**Texte du document:**
───

Archive des chroniques "Cybernotes de Bertrand Salvas", telles que publiées dans le magazine "Entracte"
de la Chambre des notaires du Québec et autres contributions en droit des technologies de l'information.

Avril 2001 >>> Tu me vends ton sac de vent contre une poignée de rien?

Les technologies de l’information provoquent la conversion de presque toutes les activités humaines au format numérique. Nous avons déjà vu que ce phénomène de convergence entraîne toutes sortes de conséquences en matière de propriété intellectuelle. Un autre effet de ce phénomène réside dans une certaine dématérialisation des échanges, car il devient possible d’acquérir un bien sans avoir à acquérir l’objet physique sur lequel il était traditionnellement logé. Je vous ai déjà cité John Perry Barlow, penseur autoproclamé du Web. S’il est parfois contesté (c’est le propre des penseurs) il a au moins le talent certain de savoir trouver la phrase choc pour décrire une situation. C’est donc lui qui utilisa l’expression « selling wine without the bottle » [i]pour illustrer le commerce, alors simplement projeté, d’œuvres musicales sur le Web. Avant même l’arrivée de Napster, cette phrase nous faisait comprendre en des mots simples comment une œuvre pourrait s’échanger sans que les acquéreurs n’aient à acquérir la propriété d’un disque ou d’une cassette où elle serait enregistrée.

Mais à bien y penser, cette logique s’applique à toutes les activités ayant cours sur le Web. Acheter un logiciel en ligne par exemple. Vous téléchargerez un produit immatériel, paierez la note sans écrire ni signer de chèque, recevrez livraison immédiatement sans signer le calepin du livreur et commencerez à utiliser votre bien sans avoir eu à ouvrir d’emballage. Il y aura pourtant bien eu acheteur, vendeur, produit, paiement, livraison et consommation.

Nous savons aussi que plusieurs États, conscients des dangers d’une telle dématérialisation, ont voulu légiférer pour encadrer les différentes facettes du problème comme les signatures électroniques, les paiements électroniques, la preuve de telles opérations, etc.

───

**Liste des données:**
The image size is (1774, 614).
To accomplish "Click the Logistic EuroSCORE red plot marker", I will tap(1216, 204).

───

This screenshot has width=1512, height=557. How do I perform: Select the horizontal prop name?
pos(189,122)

───

Indiquez l'expression que John Perry Barlow a employée, selon la chronique sur la dématérialisation des échanges, pour illustrer le commerce d'œuvres musicales sur le Web.

**Résultat de la tâche:** « selling wine without the bottle »